Enough people have asked about it that I think it deserves a bug report as
well.

> 4) Worst of all, my wired connection doesn't work. Annoyingly, my
> university's dorms are set up to use 802.1x authentication, which means
> that until I'm authenticated, DHCP clients and the like won't see anything
> at all out there. I need to get xsupplicant installed and set up. I
> grabbed the source and moved it into the ubuntu machine during the one
> time that my usb drive was recognized. I ran sudo ./configure in the
> expanded directory. It foudn two missing prereqs: gcc and openssl. (I have
> to confess to being open-mouthed amazed that there was no C compiler at
> all in the default installation). I popped over to Synaptic and found both
> available on the CD. I installed them, and the configure happily finds
> gcc... but insists that OpenSSL isn't installed!

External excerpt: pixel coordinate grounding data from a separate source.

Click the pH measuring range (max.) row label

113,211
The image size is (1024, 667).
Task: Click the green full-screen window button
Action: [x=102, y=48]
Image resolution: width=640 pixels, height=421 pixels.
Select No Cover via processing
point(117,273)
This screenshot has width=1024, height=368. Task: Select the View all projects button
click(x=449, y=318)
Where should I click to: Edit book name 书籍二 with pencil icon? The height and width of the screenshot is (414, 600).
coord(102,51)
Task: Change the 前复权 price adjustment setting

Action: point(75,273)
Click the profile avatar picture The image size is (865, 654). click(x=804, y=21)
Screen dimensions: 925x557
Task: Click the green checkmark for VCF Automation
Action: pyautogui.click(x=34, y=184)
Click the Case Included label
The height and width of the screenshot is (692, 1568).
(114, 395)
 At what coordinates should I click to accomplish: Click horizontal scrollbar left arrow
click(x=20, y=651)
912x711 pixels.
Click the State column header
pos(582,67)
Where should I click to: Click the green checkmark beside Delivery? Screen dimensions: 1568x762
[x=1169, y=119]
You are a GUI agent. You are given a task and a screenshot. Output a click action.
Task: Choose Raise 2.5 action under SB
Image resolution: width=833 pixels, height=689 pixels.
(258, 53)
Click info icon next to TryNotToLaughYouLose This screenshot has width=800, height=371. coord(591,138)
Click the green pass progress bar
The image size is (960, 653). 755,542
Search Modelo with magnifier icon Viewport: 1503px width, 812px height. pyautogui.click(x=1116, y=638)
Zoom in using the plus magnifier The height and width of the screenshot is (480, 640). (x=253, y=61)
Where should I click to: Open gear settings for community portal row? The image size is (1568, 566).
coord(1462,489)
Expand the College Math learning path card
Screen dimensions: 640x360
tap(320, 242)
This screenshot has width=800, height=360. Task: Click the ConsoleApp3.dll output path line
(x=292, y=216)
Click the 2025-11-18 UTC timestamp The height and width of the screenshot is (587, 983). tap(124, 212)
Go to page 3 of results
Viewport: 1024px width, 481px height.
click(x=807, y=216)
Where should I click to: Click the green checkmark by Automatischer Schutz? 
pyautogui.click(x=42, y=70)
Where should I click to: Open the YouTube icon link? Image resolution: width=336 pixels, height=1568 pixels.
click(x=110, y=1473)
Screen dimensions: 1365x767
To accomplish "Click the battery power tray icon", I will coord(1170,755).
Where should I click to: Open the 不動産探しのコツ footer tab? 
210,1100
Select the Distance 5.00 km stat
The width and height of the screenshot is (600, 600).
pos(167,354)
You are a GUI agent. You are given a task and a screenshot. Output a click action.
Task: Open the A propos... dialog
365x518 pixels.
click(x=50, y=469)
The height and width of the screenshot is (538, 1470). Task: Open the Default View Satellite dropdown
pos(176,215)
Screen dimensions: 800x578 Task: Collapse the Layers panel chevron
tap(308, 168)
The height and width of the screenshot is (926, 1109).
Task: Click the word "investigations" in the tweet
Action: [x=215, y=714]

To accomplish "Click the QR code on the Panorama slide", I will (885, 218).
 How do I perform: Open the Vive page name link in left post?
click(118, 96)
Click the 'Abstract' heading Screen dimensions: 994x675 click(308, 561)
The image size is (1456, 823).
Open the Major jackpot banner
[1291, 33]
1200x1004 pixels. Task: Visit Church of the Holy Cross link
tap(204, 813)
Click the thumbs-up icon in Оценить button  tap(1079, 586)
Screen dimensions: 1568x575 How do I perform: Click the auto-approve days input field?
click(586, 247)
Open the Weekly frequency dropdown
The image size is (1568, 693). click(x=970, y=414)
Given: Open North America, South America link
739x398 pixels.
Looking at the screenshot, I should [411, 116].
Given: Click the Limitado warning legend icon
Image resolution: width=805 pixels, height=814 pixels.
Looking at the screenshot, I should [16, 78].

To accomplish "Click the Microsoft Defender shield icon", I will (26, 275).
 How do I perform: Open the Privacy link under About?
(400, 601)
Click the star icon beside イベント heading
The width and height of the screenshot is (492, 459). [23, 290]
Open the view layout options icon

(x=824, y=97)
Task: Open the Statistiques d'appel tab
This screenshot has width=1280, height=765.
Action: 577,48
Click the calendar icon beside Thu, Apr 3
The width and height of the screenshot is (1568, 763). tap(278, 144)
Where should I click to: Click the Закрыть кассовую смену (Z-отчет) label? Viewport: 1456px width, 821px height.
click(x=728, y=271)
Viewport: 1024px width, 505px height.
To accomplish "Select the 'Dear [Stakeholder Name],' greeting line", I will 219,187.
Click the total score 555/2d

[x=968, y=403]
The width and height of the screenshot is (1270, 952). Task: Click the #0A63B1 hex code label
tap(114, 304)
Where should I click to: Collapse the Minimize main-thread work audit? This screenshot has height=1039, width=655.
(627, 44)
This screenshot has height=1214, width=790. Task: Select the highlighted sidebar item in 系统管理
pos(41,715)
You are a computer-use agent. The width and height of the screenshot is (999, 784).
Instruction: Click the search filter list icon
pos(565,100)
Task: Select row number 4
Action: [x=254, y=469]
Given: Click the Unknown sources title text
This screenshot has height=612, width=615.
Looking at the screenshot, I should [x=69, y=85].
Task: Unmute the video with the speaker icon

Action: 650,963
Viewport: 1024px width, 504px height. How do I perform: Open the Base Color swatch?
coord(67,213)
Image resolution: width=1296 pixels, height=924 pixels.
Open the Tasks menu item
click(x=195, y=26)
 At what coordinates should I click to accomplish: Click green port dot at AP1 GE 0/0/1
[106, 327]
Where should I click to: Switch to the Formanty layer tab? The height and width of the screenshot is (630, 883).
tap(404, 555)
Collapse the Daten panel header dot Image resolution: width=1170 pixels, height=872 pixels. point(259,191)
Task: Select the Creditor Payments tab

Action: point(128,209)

xsupplicant sounds like the kind of thing that we should have on the CD,
packaged and ready to go.  It seems to have been added to Debian recently;
I'll see if it's suitable for a late inclusion in Warty.  Meanwhile, here's
a package built for Warty:

http://people.no-name-yet.com/~mdz/temp/xsupplicant_1.0-1_i386.deb

If you can find a way to get that onto your system, it should get you going.
Install it with "sudo dpkg --install xsupplicant_1.0-1_i386.deb"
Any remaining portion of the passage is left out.